WORK REQUIRED
Only the lines from the one with "The image size is (472, 506)." through the last line of the data below are to be duplicated, exactly and without pictures.

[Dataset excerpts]
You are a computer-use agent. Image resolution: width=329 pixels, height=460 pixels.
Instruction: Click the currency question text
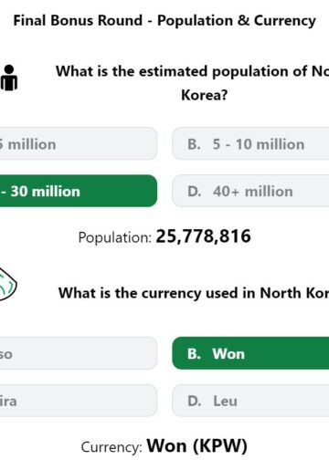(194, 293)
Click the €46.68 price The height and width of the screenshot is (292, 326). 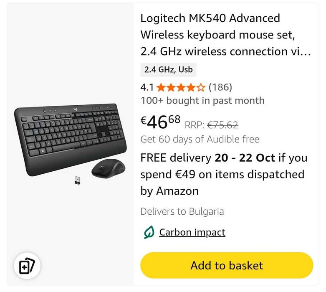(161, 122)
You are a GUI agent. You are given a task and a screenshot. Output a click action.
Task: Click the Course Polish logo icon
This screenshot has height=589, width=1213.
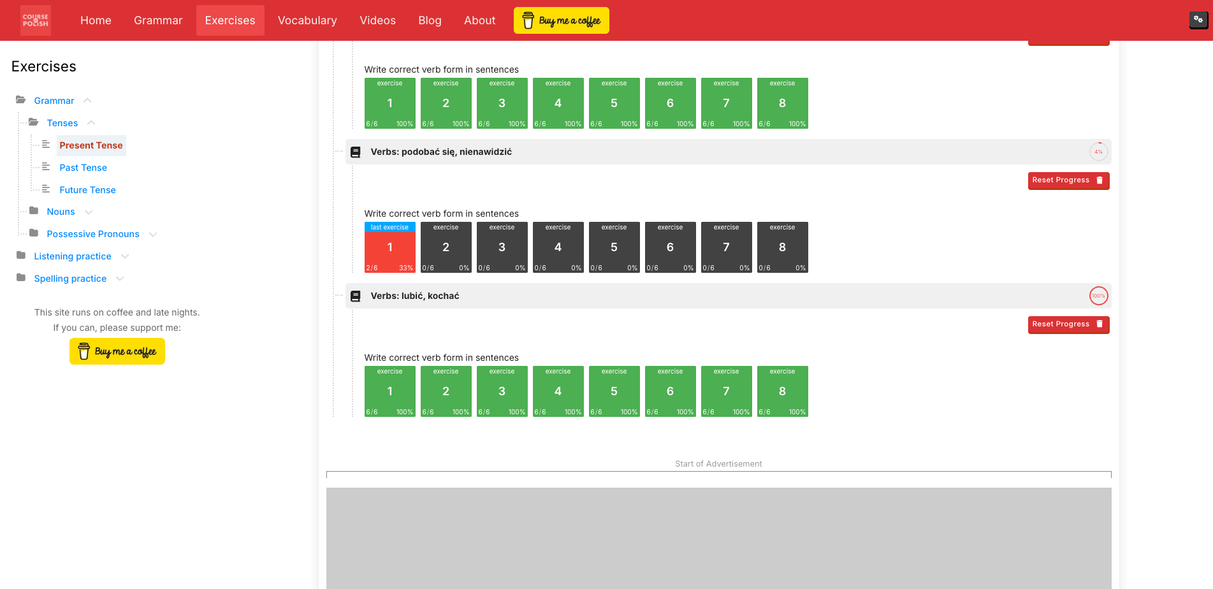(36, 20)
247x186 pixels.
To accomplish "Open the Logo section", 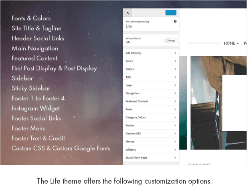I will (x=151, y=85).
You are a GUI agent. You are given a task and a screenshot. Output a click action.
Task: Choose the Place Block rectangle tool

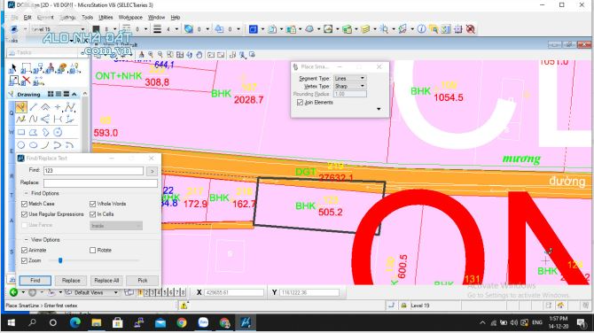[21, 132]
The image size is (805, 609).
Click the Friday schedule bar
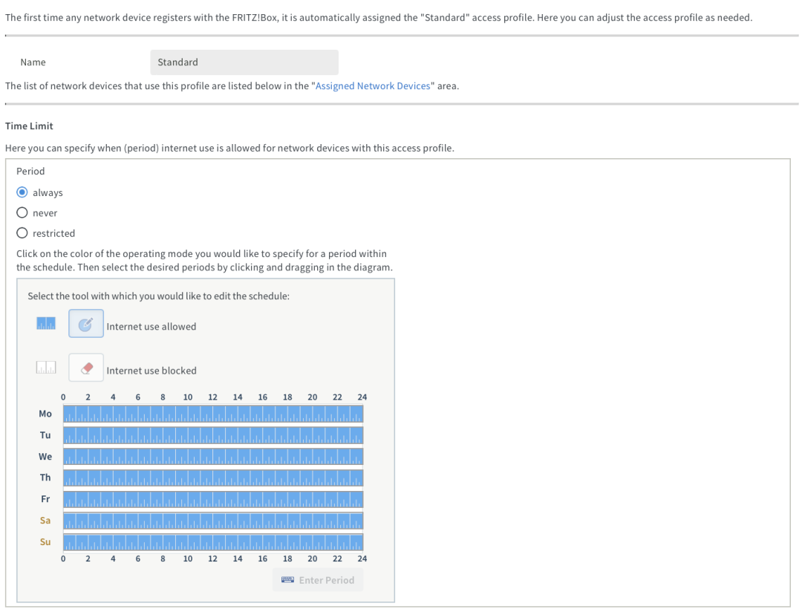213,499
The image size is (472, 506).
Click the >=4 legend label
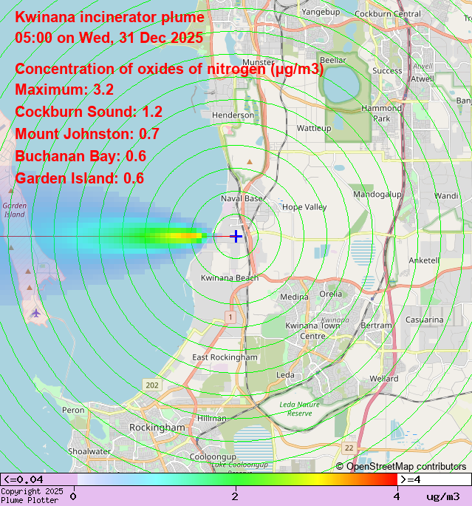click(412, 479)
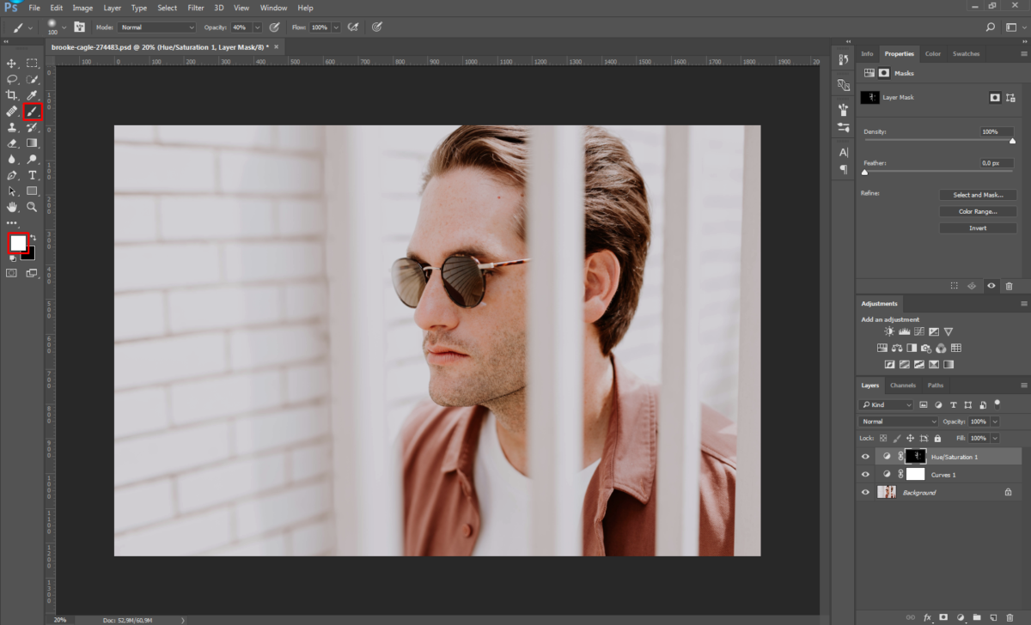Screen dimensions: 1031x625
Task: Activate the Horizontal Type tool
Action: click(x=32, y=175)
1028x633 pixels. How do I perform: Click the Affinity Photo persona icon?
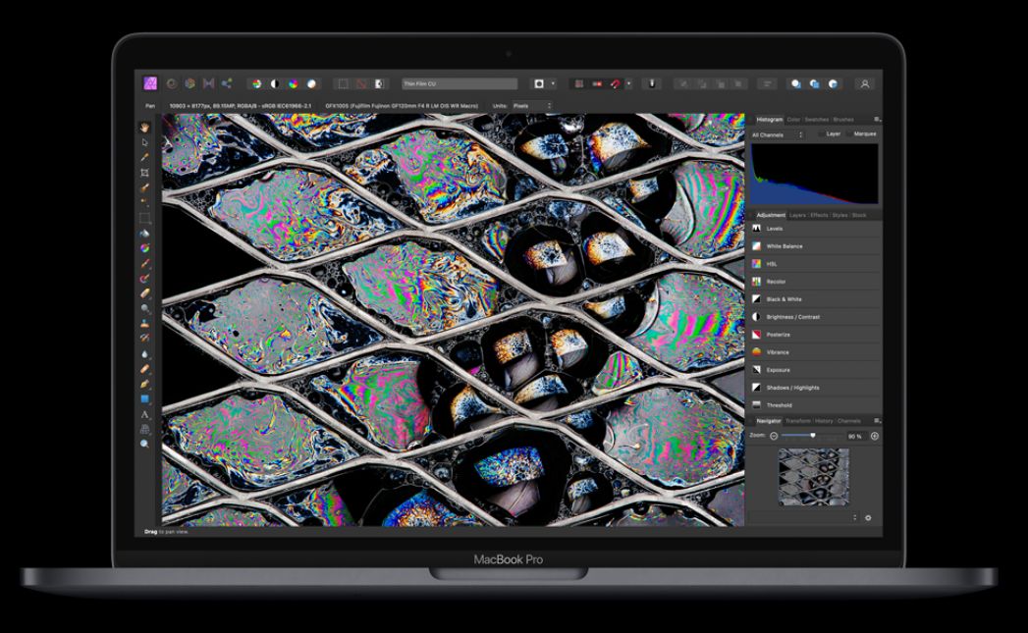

ANSWER TO THIS PROBLEM
The image size is (472, 506).
Click the >=4 legend label
click(412, 479)
Screen dimensions: 1031x625
Task: Activate the Horizontal Type tool
Action: click(x=32, y=175)
1028x633 pixels. How do I perform: Click the Affinity Photo persona icon?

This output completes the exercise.